Of course! If you build one product – one car – you chose one motor, one exhaust pipe and one connector. You monitor and debug the connection, meaning you optimize the parts step by step till everything works in this particular combination. But if you have exchangeable building blocks the number of tests and optimizations you have to make explodes. 3 exhaust pipes and 3 motors and 3 connectors make already 27 combinations and test cases (instead of 3)! And when you test combination number 3 and discover that you have to change a part you have to do the first 2 tests again. And a car has many more parts that all play together. So the number of potential tests to make comes close to infinity. You might end up with a close to infinite number of points of failure.
Julian called this: “Fehler-Ausstrahlungs-Effekt” which is german and beautiful and might be translated with: “Spreading-Error-Effect”.
Here is OSVehicle’s “modularity” video that triggered the discussion.

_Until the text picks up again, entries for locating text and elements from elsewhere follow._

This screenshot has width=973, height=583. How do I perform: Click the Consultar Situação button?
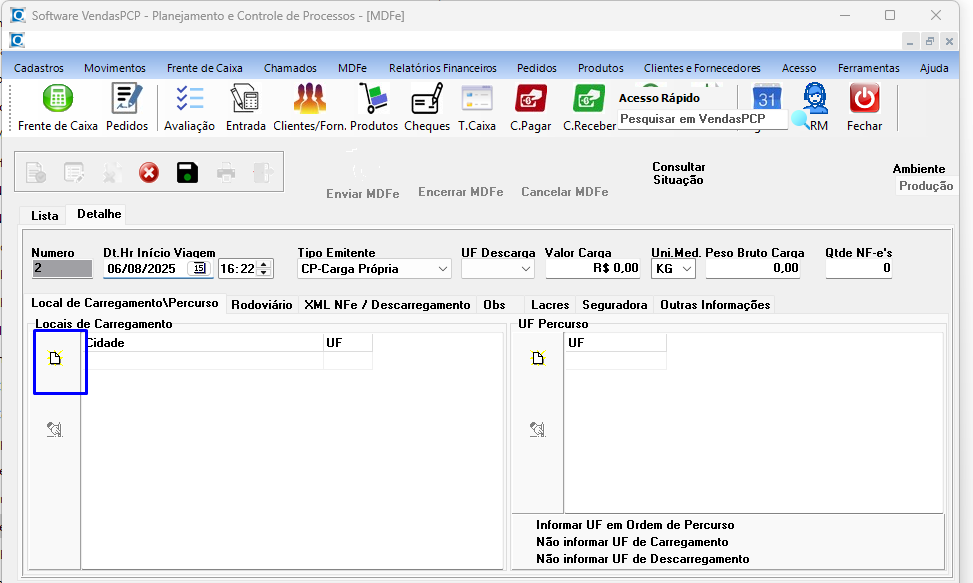click(678, 173)
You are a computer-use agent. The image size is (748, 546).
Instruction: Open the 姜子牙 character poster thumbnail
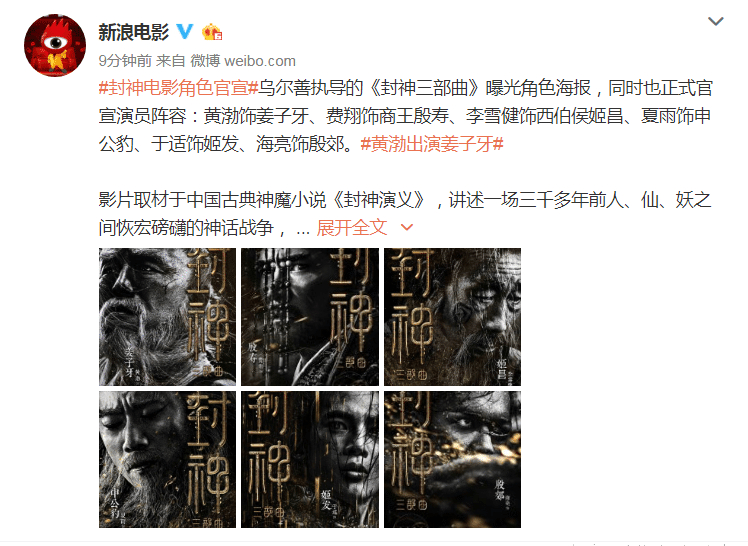[167, 317]
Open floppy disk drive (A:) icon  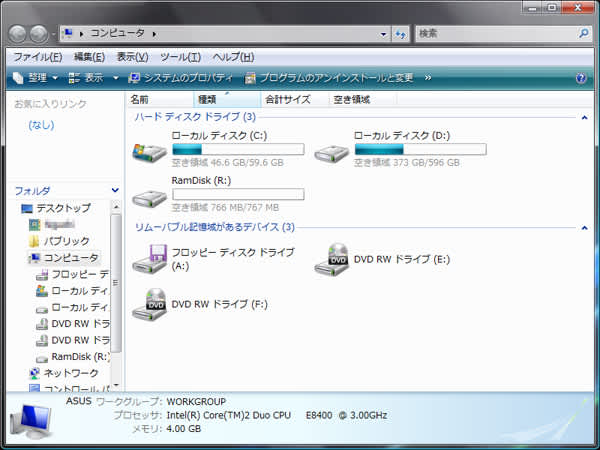(151, 259)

The car is not the only example he told me about. He also spoke about a machine “to make everything” where you have just exchangeable heads/bits – a driller, a saw and so on. But every time with every new bit on top there are entirely different forces in the machine at work. Normally you would optimize the connector between the bit and the rest of the machine for this specific forces. But if the connector and the machine is modular and for every bit the same there is no optimization! The result is a machine that breaks much faster.
I think this is a serious issue for modularity. At least for a number of areas (not necessarily for furniture I guess).
I met Julian in the context of a research project that is about creating tools for collaborative open source hardware development. For open source hardware modularity and the use of standard parts is very important. Because if a software is open source I can download and install it in 5 minutes and start using it. If a tractor is open source I can download the building plan but I still have to build the whole tractor! I have to get all the parts and assemble the tractor with them. It is important to use commonly available parts and structures in the design to make it easier to get the necessary parts and build the tractor everywhere. Modularity is a big enabler of decentralized open hardware development, production and use.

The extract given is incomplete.